- WORK ORDER -
Go over the records and copy every line with the string "into".

■ ■ ■ ■

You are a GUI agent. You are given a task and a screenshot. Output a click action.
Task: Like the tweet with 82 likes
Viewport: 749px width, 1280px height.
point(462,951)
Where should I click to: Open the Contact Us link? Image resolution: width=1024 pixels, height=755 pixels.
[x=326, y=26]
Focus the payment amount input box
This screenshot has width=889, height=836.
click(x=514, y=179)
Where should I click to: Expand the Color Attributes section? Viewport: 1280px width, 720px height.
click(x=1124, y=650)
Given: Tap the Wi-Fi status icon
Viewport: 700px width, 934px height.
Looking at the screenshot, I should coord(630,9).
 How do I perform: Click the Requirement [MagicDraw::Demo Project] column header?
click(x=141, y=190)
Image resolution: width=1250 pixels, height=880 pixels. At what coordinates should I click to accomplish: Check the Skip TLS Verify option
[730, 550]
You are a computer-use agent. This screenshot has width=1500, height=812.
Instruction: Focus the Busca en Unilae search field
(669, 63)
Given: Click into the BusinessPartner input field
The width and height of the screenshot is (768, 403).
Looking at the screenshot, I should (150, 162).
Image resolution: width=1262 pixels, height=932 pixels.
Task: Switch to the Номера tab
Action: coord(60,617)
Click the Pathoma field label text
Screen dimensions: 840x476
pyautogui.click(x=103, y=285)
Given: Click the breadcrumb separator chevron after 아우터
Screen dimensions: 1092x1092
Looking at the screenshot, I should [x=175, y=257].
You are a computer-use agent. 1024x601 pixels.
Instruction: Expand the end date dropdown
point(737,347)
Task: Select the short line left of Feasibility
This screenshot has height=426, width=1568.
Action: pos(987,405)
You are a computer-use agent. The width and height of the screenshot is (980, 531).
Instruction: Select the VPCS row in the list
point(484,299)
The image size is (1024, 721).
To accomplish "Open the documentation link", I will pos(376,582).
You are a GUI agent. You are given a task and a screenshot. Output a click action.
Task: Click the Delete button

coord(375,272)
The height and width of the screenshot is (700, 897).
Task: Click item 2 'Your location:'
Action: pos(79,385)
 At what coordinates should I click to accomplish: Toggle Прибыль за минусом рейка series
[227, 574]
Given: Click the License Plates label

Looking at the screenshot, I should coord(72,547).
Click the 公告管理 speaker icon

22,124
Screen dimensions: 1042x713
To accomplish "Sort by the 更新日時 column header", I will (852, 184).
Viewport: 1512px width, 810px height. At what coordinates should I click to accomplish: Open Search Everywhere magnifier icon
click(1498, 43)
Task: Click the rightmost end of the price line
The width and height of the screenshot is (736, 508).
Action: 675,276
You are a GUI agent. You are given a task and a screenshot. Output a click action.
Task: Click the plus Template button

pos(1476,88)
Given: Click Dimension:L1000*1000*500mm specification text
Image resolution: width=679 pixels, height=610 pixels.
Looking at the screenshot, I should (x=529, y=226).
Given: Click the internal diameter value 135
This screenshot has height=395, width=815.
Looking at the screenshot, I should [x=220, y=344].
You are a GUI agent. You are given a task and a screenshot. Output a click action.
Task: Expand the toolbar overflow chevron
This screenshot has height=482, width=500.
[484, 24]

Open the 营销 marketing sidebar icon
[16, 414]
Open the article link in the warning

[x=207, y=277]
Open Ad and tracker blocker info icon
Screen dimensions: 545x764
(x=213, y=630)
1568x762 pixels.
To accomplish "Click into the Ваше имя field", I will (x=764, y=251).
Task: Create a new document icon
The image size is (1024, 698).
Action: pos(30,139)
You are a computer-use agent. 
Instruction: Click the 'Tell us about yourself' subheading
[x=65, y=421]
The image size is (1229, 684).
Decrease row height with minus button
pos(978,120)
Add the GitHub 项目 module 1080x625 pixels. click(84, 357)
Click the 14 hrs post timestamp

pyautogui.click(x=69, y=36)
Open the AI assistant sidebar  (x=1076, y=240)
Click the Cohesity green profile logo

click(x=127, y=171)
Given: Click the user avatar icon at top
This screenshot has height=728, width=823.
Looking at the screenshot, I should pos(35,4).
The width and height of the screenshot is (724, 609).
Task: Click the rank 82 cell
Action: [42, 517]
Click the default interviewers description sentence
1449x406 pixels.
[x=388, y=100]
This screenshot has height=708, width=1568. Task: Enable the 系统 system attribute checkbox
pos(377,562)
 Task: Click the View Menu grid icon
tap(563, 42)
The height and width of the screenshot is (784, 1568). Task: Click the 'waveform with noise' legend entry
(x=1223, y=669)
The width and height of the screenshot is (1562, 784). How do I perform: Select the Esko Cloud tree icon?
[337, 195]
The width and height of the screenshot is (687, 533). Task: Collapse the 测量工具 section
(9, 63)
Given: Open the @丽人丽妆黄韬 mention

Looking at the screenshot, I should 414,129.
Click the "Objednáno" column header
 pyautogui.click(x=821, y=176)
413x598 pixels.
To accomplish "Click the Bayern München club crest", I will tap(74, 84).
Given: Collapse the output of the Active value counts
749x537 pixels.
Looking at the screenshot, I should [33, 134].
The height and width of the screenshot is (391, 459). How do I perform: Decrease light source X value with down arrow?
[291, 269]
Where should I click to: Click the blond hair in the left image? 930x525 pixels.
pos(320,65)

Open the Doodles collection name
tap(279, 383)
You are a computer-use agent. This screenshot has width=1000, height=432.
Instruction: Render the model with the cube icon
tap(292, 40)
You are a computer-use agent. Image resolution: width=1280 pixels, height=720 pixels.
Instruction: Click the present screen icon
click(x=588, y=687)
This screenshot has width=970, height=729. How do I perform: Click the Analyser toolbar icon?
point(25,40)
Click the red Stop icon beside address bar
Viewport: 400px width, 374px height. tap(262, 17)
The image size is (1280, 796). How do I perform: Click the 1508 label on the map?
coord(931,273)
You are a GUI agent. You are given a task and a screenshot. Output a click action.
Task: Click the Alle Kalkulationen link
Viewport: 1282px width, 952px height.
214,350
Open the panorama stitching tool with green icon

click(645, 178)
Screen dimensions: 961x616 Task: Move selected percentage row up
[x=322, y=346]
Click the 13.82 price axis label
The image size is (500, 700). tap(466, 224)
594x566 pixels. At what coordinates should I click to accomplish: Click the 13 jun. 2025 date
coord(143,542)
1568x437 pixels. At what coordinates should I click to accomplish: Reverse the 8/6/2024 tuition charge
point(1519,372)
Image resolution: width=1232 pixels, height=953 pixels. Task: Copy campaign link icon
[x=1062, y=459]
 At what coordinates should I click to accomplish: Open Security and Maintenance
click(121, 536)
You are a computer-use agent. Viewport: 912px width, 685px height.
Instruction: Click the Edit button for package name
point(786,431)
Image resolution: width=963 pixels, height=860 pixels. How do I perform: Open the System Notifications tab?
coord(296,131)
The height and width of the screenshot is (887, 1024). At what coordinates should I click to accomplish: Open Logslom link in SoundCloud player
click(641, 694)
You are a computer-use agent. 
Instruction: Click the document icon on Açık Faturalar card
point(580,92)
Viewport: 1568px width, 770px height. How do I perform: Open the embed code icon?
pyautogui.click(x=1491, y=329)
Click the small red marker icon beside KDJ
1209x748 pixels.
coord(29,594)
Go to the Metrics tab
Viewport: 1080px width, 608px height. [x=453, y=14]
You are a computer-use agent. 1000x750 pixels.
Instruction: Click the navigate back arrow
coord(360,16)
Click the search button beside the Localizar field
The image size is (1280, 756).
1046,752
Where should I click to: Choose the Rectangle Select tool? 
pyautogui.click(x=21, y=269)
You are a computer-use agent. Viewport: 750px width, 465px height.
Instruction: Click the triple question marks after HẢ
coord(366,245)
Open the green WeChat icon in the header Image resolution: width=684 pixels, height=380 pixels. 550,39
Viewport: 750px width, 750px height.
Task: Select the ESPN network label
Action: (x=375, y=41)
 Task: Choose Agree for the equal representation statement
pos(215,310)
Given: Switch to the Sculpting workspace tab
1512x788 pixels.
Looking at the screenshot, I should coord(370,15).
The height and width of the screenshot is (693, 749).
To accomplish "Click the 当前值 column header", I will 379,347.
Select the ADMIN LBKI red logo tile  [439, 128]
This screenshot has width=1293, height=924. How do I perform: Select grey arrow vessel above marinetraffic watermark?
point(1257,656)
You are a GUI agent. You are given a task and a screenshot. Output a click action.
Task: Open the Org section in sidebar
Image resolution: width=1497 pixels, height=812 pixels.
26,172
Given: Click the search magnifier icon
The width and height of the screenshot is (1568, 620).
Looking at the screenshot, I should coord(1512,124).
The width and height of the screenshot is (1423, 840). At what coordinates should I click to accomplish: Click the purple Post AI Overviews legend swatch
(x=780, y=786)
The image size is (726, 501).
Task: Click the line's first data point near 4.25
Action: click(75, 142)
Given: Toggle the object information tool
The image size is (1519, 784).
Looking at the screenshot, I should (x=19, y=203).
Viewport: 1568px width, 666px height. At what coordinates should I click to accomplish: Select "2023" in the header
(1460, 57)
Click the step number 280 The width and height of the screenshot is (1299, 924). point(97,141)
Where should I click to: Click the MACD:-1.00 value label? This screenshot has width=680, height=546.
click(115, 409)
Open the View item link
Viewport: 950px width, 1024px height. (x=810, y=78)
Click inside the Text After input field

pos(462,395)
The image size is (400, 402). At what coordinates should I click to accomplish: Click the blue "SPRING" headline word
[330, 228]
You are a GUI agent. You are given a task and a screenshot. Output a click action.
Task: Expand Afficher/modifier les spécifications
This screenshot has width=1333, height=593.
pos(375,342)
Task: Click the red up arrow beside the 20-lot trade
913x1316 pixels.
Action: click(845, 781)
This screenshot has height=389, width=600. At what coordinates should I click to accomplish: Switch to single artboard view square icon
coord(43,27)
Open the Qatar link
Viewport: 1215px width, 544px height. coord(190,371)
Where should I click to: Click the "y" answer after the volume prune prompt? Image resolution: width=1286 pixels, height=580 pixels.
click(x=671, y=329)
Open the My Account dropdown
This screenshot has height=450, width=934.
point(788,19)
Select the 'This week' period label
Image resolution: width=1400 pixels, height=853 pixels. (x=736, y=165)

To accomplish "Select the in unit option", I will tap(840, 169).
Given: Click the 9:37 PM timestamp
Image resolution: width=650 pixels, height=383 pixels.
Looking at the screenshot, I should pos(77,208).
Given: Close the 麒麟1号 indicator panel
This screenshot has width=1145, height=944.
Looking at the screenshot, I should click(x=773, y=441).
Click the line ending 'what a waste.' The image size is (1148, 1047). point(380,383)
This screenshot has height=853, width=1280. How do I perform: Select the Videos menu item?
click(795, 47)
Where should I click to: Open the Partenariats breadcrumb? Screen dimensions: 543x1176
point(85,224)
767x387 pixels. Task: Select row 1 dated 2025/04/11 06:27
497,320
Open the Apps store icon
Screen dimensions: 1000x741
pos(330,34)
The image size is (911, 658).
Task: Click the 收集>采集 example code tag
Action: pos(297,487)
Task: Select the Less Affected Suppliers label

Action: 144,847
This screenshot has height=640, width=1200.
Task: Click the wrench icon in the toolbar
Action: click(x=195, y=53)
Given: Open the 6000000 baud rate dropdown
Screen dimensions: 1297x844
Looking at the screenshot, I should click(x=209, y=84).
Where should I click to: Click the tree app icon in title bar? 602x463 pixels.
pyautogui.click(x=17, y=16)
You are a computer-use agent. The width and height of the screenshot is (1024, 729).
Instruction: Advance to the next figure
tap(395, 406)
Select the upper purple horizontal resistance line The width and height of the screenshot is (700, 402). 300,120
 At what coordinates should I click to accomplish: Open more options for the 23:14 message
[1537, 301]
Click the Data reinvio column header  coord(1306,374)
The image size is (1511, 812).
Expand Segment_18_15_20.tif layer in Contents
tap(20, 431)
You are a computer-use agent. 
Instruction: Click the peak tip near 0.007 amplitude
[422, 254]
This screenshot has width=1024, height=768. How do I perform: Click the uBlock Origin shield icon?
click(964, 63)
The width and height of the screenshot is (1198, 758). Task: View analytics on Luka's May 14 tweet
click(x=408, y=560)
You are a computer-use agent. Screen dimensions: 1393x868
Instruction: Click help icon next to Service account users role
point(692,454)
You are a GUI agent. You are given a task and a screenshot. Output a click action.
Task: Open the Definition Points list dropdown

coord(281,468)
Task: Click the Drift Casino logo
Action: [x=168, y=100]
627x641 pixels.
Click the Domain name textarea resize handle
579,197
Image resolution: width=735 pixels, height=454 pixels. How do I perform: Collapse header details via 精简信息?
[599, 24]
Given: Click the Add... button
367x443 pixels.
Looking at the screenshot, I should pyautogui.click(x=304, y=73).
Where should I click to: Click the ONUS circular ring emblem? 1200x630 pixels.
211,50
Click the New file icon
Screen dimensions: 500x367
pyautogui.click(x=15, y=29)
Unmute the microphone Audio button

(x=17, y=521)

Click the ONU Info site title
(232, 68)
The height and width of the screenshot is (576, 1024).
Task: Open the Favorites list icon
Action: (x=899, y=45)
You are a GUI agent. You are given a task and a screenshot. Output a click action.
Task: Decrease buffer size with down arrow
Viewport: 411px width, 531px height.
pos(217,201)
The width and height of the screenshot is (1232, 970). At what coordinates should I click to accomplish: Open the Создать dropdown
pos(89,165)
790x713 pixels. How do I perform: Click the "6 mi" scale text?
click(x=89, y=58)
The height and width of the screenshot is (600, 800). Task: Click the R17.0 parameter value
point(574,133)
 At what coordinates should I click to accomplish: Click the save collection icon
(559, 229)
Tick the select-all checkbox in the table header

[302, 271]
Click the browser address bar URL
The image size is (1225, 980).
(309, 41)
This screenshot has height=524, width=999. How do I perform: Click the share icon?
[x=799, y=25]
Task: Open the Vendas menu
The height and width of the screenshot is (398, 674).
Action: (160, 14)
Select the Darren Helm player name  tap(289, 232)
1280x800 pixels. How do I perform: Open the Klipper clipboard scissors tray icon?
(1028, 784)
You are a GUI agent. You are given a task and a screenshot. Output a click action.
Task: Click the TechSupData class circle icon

■ ■ ■ ■

- TASK RESPONSE -
Given: Click into the BusinessPartner input field
To accomplish "Click into the Ваше имя field", I will (x=764, y=251).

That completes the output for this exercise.